Verducci makes a whole bunch of arguments about why it's harder to win a title than it used to be, some of which make a little sense, but most of which are inane:
- The postseason is based largely on luck. (True. Always been true. The vagaries of fortune and game theory haven't changed in the last decade.)
- The team with the best regular season record usually doesn't win it all. (Again, true. But not because there is some voodoo hex on them. It's because there are eight teams in the postseason, and anything can happen in a short series.)
- There is more parity in baseball today. (There is no evidence to support this at all, despite Verducci's claim that "in the late '90s there were maybe four or five teams that could possibly have won the World Series," compared with 15 or more today. Interesting, considering that there were still eight playoff teams in the late '90s.)

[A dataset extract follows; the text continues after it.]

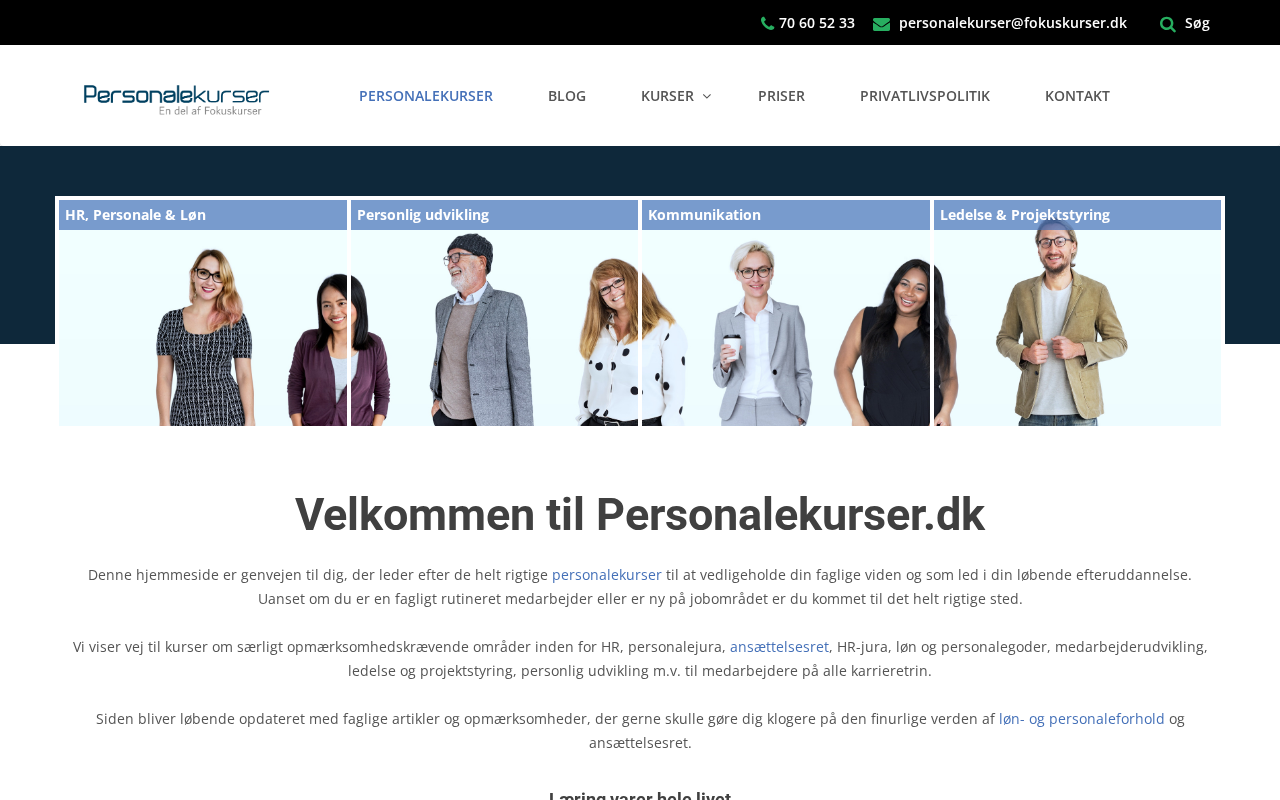The width and height of the screenshot is (1280, 800).
Task: Open the Kommunikation category tile
Action: tap(786, 313)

- Quick franchise turnarounds are common. (Always have been. Remember the '91 Twins and Braves, Tommy?)
- Experience is overrated. (Championships are now won by teams with "young legs." That's just fucking asinine. As opposed to the ancient, crippled legs of the '96 Yankees led by Derek Jeter and Mariano Rivera? If you want to argue that the Yankees' current regulars are declining and injury-prone, that's fine, but to claim that you can't win a World Series without "young legs" is ridiculous.)
Tom Verducci needs to write a follow-up article in which he outlines what the new organizational philosophy should be. Happy-go-lucky and carefree? Depressed and resigned to Division Series flameouts? Raging at the gods for daring to make it difficult to win a World Series?